In 2009, scientists announced the discovery of a carving of a mammoth or mastodon or—although not considered so likely—a giant sloth, on a piece of bone found north of Vero Beach (the general area in which Vero Man was found). The carving may be among the oldest art found in the Americas. Scientists studying the carving noted similarities with Pleistocene art in Europe. Art historian Barbara Olins Alpert has noted that similarity does not prove connection, as finely executed realistic art styles have appeared in various times and places.
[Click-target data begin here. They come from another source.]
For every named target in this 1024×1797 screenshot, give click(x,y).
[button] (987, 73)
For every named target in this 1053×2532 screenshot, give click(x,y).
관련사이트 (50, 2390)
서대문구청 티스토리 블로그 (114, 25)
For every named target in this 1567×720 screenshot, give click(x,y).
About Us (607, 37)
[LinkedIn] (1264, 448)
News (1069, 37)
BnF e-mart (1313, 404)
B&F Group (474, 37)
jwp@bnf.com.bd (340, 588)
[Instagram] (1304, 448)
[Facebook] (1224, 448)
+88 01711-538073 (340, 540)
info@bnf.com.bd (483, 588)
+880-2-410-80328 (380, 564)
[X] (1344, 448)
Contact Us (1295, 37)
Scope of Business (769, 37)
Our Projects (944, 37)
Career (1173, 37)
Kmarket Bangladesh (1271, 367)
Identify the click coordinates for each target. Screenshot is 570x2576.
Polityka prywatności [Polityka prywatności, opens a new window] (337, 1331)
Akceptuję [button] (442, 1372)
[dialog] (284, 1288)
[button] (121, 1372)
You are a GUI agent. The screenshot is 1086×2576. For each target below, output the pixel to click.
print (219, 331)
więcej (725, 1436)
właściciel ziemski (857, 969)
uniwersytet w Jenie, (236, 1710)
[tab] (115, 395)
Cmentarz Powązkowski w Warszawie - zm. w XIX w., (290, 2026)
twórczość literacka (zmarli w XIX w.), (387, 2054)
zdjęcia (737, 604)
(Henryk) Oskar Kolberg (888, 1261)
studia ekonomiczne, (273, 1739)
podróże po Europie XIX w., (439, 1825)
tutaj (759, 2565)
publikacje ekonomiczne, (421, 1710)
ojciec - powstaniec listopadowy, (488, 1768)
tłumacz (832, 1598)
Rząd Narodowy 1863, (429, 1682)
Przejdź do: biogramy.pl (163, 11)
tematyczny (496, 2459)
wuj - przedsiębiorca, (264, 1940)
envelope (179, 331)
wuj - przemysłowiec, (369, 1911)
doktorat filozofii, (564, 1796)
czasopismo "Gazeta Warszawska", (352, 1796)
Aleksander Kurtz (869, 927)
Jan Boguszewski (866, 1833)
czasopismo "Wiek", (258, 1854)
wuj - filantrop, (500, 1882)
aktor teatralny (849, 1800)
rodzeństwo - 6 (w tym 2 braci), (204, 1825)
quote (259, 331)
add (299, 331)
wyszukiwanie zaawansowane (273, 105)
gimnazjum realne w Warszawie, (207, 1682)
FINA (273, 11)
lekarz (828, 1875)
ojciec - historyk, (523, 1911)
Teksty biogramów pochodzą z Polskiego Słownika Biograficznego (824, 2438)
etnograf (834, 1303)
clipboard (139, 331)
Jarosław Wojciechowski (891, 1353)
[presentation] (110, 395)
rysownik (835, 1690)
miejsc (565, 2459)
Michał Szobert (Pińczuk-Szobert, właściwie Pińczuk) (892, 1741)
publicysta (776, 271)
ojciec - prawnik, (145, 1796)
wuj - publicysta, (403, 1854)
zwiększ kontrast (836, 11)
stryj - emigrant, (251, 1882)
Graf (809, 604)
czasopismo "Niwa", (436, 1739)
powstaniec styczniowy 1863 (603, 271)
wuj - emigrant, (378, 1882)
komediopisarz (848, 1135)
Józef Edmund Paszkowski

In 2014, new excavations at the site of the discovery of Vero Man were undertaken by Mercyhurst University and the Old Vero Ice Age Sites Committee, a local nonprofit organization. The Old Vero Ice Age Sites Committee announced the discovery of a possible "human living surface" at least 12,000 years old during the 2014 excavation season. Excavations continued into 2015 at the site, with finds including 14,000 year-old charred bones from both a dire wolf and a horse, possibly from a hearth. The archaeologists from Mercyhurst University withdrew from excavations at the Old Vero Man site in Vero Beach after 2015. Starting in 2016, archaeologists from Florida Atlantic University joined the Old Vero Man site excavations.